Find the line with "电影 (43, 378)" in the entries below. Repeat it, every following line, and the line with "PG电子 (106, 286)", exactly and with nothing added.

Stored data
╭──
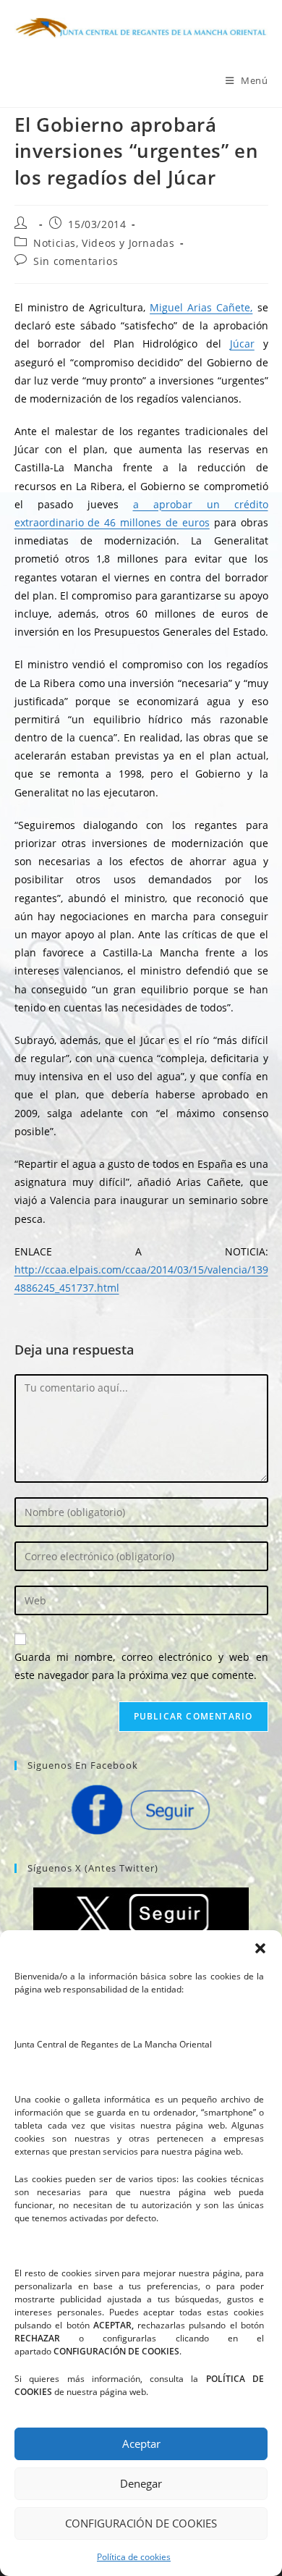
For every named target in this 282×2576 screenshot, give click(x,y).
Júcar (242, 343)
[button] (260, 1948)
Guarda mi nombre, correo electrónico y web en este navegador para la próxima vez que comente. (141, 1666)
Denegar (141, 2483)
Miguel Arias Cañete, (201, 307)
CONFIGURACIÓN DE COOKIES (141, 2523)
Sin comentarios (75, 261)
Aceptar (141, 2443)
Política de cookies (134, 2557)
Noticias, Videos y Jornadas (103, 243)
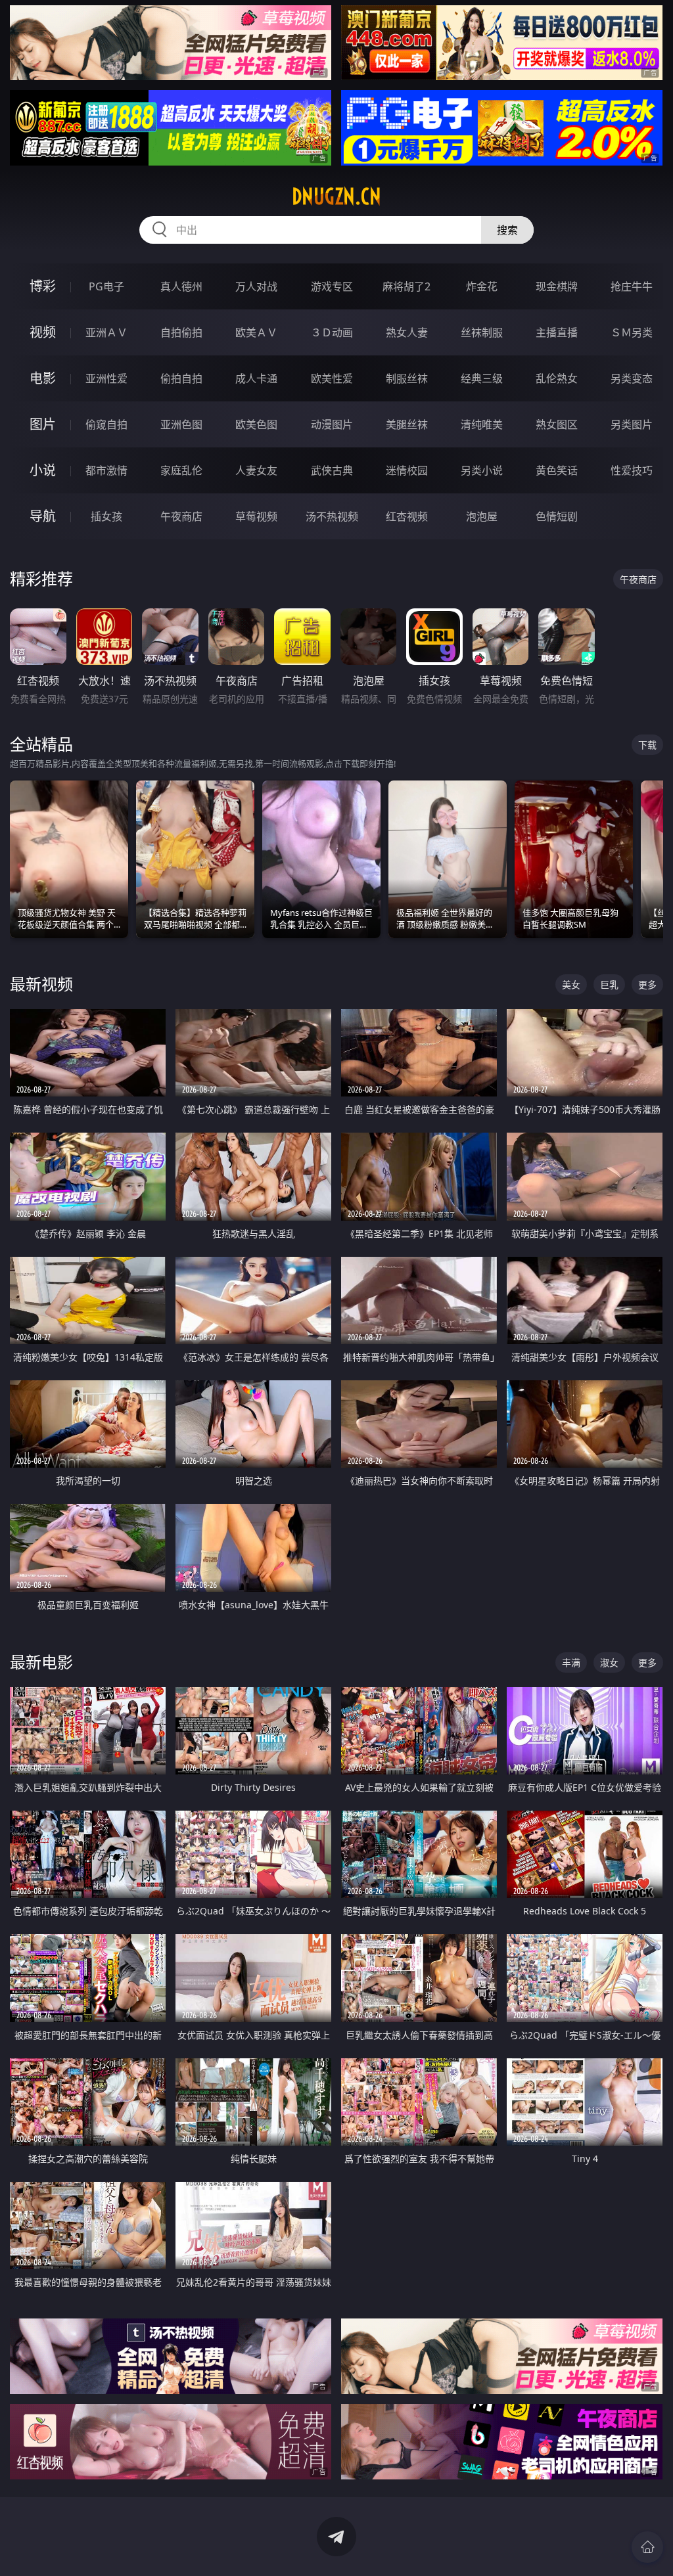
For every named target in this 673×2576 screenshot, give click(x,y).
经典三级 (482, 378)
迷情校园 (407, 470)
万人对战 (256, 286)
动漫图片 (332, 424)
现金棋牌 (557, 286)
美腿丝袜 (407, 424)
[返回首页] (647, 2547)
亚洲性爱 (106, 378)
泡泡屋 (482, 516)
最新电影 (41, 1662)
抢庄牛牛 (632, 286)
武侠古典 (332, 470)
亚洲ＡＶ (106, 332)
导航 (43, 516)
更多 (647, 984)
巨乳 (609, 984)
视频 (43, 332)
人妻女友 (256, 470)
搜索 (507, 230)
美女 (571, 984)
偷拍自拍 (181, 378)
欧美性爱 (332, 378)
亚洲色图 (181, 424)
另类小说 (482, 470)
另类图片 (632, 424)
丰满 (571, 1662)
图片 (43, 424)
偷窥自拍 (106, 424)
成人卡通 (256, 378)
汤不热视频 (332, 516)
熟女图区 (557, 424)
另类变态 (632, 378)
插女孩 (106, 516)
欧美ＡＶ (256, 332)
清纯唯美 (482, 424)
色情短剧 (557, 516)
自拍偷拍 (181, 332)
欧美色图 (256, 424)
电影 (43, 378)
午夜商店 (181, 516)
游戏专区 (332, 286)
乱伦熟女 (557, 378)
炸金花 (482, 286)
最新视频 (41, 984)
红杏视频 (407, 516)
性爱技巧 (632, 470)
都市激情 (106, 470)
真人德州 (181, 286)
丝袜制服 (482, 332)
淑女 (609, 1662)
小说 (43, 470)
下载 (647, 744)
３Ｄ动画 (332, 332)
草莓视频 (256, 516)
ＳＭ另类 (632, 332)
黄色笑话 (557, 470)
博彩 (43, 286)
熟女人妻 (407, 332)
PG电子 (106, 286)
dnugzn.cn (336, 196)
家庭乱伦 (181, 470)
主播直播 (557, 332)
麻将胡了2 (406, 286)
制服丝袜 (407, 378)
╰──
╭──
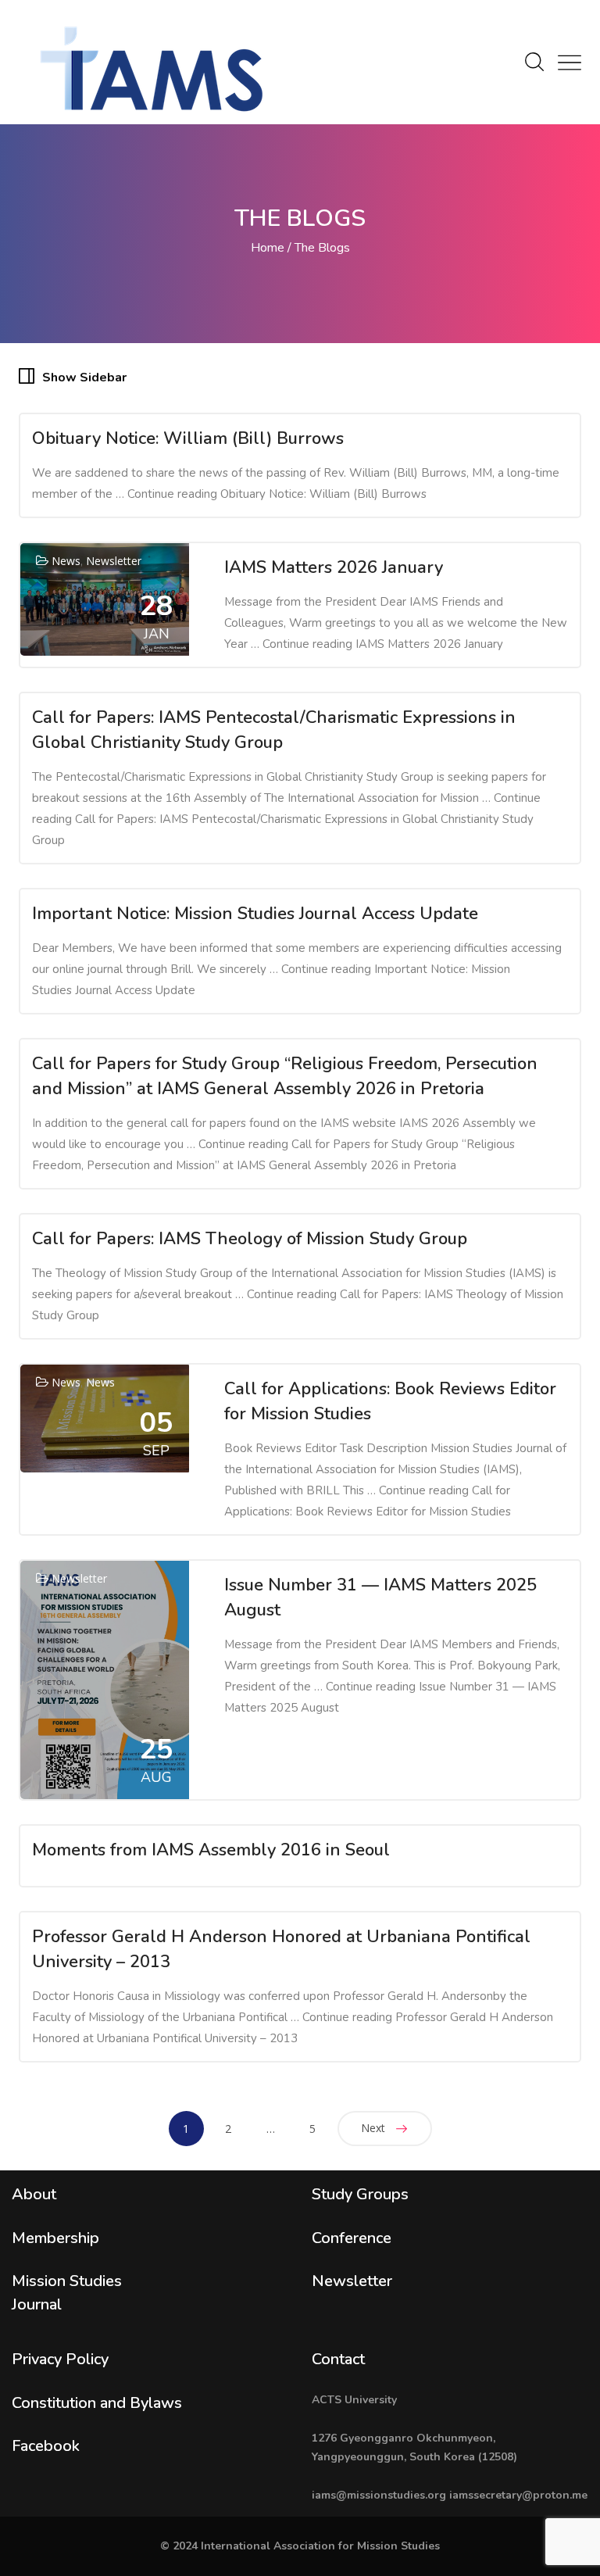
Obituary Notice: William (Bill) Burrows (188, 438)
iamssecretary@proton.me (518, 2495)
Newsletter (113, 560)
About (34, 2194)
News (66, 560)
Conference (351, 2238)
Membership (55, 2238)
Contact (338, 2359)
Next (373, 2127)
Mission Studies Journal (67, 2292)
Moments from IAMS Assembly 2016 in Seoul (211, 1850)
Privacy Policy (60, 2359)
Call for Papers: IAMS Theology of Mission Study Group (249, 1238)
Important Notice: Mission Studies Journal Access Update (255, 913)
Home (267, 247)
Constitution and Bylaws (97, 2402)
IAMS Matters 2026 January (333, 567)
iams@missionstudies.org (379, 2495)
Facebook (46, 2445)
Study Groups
╰──
RESPONSE AREA →
电影 (43, 378)
午夜商店 (181, 516)
游戏专区 (332, 286)
乱伦熟女 (557, 378)
炸金花 (482, 286)
最新视频 (41, 984)
红杏视频 (407, 516)
性爱技巧 (632, 470)
都市激情 (106, 470)
真人德州 (181, 286)
丝袜制服 (482, 332)
淑女 (609, 1662)
小说 (43, 470)
下载 (647, 744)
３Ｄ动画 (332, 332)
草莓视频 (256, 516)
ＳＭ另类 (632, 332)
黄色笑话 (557, 470)
博彩 (43, 286)
熟女人妻 (407, 332)
PG电子 (106, 286)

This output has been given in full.